Start of Data to process

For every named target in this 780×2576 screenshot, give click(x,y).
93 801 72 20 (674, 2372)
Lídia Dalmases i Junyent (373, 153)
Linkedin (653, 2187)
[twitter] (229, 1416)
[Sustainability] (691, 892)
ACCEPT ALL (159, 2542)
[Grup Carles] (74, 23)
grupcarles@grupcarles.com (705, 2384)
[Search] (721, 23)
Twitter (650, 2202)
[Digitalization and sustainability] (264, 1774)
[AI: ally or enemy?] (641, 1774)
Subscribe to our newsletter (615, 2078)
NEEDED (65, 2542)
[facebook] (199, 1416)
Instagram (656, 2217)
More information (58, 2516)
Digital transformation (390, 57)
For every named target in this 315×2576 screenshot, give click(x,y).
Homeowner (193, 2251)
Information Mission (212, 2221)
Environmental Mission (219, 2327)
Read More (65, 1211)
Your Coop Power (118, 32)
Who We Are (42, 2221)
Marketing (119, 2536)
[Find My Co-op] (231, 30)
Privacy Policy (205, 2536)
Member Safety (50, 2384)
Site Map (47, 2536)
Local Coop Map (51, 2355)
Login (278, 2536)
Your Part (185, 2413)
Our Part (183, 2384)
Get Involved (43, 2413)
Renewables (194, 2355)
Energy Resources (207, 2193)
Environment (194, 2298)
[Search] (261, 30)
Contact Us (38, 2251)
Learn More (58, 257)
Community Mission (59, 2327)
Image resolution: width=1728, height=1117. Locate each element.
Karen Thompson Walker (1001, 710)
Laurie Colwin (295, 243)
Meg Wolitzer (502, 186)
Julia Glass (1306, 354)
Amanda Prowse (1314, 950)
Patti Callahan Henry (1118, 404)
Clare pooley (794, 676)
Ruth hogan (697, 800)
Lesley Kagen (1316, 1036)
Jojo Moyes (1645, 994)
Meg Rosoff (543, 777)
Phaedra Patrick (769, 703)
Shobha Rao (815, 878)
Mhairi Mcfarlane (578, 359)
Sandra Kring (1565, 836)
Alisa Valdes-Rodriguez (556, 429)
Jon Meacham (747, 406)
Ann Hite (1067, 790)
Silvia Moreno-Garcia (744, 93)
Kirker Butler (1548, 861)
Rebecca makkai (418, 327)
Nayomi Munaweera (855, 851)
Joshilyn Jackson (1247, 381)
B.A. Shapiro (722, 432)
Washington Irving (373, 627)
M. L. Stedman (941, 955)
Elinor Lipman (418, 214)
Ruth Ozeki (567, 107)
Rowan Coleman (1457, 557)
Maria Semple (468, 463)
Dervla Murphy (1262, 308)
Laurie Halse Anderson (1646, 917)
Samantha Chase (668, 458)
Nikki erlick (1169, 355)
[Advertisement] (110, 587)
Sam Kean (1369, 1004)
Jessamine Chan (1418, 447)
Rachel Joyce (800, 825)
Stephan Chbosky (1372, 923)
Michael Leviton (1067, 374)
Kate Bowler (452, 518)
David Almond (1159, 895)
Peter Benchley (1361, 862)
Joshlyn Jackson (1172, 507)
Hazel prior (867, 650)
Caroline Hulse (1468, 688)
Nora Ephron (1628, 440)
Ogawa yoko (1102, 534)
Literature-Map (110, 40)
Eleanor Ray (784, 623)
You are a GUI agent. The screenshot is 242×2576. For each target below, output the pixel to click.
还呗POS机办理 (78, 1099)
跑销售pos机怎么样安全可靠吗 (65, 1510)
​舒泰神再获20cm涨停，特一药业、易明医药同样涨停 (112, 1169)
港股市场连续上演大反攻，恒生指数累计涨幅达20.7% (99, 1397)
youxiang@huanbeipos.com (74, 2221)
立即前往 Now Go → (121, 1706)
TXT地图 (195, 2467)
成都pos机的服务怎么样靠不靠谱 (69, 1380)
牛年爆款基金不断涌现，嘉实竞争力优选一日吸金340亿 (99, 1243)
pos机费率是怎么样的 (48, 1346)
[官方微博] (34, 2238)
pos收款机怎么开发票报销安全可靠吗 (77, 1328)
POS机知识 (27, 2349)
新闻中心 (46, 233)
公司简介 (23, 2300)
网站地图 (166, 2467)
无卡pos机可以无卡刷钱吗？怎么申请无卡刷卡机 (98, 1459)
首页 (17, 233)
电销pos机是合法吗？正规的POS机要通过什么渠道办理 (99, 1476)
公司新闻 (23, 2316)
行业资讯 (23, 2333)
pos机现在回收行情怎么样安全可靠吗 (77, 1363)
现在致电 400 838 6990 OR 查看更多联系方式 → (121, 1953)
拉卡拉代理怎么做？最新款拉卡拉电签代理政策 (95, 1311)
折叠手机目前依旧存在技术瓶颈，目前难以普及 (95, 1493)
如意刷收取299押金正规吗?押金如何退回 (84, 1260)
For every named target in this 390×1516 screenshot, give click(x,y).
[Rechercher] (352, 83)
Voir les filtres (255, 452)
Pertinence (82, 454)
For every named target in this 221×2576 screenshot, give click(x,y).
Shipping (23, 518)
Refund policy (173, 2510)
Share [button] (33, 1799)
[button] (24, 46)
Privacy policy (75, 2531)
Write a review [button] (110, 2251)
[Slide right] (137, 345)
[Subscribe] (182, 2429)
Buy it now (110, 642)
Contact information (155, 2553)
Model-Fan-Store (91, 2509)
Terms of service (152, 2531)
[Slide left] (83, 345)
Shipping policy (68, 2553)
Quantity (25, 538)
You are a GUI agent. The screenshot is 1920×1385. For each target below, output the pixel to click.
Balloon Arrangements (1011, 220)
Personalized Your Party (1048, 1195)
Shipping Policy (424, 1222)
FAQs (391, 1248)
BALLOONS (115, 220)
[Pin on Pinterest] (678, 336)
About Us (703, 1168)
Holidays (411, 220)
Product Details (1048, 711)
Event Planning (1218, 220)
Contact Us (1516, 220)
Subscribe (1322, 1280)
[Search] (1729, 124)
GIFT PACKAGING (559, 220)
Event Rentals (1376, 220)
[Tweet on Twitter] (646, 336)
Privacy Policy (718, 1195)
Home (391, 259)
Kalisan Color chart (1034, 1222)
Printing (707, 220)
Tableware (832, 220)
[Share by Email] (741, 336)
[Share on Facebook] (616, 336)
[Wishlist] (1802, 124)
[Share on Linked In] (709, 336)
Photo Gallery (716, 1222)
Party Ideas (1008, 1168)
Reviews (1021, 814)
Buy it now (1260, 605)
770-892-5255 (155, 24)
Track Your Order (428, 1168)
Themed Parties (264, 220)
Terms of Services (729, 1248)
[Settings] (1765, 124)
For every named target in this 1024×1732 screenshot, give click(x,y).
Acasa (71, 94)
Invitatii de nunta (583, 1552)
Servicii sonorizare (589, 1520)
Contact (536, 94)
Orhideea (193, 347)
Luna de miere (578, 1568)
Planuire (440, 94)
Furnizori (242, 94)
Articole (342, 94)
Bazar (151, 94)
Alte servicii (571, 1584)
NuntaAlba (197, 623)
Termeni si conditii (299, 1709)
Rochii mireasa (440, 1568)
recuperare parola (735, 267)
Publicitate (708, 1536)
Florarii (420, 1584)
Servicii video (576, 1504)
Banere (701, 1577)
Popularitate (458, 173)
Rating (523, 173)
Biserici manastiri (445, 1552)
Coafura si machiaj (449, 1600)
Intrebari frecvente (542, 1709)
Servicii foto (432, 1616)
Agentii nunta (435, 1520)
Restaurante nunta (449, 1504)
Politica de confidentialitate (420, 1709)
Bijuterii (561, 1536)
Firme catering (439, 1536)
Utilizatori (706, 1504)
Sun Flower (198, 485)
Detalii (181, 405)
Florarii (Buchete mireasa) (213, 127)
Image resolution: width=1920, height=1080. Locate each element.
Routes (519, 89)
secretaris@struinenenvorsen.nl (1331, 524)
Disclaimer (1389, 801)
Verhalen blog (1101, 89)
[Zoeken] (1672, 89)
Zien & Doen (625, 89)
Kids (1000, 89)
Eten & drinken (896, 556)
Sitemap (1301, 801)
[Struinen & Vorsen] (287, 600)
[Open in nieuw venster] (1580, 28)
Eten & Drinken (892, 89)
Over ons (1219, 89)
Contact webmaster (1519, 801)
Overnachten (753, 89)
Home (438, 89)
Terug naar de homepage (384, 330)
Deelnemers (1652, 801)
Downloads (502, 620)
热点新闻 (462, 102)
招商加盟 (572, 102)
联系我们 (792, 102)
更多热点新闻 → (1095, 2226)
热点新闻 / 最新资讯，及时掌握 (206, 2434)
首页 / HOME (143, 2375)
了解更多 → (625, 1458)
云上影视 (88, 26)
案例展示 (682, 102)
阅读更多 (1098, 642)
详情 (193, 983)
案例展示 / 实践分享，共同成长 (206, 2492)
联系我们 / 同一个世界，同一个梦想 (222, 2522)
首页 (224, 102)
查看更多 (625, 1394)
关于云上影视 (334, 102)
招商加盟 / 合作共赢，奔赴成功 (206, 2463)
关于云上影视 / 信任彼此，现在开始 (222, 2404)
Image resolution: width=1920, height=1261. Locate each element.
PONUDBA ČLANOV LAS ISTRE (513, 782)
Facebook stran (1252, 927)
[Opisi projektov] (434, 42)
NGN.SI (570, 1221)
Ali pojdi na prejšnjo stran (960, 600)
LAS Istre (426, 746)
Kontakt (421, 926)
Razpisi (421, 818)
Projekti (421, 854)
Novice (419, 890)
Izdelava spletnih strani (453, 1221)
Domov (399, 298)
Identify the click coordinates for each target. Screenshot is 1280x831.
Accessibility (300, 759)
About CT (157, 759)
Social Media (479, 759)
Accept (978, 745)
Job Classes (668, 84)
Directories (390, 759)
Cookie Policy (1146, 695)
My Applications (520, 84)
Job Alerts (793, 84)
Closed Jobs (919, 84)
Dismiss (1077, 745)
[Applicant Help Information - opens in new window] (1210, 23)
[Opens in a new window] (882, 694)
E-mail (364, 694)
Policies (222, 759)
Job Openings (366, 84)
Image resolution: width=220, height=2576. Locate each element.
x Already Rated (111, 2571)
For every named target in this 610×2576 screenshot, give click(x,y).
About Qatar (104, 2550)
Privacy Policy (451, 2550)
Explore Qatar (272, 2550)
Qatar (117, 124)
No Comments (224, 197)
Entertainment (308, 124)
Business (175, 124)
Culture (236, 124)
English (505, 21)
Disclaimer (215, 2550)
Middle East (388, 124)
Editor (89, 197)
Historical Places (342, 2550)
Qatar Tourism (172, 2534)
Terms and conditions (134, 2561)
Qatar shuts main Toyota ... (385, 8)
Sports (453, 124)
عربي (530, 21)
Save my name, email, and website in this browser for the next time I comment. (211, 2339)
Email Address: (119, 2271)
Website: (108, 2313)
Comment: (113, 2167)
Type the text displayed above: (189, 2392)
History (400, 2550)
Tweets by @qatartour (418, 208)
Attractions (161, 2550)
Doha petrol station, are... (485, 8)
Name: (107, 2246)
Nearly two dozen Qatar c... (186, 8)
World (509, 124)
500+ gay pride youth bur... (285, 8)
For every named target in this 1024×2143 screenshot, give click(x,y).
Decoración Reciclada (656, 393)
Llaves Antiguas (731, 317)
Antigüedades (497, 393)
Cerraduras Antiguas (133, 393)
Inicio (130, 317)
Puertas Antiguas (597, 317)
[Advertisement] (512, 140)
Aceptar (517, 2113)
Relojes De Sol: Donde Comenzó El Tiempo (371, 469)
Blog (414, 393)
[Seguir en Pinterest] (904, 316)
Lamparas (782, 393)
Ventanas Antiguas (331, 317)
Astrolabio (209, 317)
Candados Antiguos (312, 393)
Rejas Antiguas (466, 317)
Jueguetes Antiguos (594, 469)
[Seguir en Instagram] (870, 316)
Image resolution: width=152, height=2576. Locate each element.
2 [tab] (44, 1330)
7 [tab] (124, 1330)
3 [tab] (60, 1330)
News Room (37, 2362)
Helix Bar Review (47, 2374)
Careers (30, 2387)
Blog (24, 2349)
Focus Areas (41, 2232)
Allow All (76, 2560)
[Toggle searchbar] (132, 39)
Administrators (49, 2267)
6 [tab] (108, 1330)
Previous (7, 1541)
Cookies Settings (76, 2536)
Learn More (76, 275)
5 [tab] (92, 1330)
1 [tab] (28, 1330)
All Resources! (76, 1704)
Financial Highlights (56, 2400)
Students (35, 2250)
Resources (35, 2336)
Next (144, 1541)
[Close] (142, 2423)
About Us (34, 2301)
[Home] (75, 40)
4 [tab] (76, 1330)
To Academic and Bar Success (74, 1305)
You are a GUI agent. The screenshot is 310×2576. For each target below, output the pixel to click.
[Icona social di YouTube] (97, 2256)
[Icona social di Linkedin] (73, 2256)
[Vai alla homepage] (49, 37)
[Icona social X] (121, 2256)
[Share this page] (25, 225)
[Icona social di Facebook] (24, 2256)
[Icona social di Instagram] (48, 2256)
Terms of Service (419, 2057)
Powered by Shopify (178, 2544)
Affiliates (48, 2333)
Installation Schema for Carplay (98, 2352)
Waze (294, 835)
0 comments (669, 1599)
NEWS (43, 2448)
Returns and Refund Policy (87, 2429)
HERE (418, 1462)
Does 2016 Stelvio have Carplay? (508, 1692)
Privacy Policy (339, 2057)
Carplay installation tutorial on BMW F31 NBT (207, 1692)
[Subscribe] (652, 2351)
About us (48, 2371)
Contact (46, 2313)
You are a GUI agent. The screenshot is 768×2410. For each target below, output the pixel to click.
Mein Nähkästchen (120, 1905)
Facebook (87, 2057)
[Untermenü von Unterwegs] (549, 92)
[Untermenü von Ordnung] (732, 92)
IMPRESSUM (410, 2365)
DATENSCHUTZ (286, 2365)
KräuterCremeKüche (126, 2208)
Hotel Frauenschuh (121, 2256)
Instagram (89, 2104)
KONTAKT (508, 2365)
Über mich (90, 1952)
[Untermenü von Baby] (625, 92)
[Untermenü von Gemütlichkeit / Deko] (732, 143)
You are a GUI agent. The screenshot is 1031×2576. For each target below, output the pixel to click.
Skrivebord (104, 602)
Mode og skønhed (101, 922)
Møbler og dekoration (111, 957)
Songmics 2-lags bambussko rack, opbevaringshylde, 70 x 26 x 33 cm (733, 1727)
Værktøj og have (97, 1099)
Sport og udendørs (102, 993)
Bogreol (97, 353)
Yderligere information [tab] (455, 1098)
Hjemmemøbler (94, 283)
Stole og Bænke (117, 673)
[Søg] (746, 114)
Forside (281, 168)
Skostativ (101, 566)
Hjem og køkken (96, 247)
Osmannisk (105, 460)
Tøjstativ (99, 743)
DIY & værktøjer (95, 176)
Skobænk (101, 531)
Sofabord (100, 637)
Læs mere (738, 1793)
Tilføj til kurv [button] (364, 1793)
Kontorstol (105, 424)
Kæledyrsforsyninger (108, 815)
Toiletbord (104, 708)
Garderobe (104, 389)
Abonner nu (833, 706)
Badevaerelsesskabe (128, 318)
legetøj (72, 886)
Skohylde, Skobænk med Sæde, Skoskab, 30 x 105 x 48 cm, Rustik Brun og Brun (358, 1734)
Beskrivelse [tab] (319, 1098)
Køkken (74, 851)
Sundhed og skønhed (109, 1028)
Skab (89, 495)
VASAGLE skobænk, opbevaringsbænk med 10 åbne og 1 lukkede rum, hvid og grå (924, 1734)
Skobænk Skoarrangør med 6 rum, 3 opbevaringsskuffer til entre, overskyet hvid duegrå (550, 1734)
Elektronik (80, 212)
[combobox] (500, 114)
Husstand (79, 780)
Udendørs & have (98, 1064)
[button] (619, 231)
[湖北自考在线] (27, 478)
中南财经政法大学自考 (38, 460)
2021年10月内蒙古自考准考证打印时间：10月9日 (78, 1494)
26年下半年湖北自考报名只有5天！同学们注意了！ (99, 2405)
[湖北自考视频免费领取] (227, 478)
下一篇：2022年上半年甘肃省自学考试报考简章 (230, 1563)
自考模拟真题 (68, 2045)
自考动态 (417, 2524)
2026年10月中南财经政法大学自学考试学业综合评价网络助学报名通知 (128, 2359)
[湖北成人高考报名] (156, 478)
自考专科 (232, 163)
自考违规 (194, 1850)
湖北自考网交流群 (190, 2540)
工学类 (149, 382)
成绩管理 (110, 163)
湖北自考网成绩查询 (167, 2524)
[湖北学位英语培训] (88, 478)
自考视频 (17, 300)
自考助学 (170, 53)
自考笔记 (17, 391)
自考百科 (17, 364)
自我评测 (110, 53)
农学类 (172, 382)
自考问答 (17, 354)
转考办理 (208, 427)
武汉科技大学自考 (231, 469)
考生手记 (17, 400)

End of Data to process

The answer is the lines above between the line holding "Sports (453, 124)" and the line holding "Name: (107, 2246)", inclusive, each written out exactly, and no others.

▶ _Output of the task_
Sports (453, 124)
عربي (530, 21)
Save my name, email, and website in this browser for the next time I comment. (211, 2339)
Email Address: (119, 2271)
Website: (108, 2313)
Comment: (113, 2167)
Type the text displayed above: (189, 2392)
History (400, 2550)
Tweets by @qatartour (418, 208)
Attractions (161, 2550)
Doha petrol station, are... (485, 8)
Name: (107, 2246)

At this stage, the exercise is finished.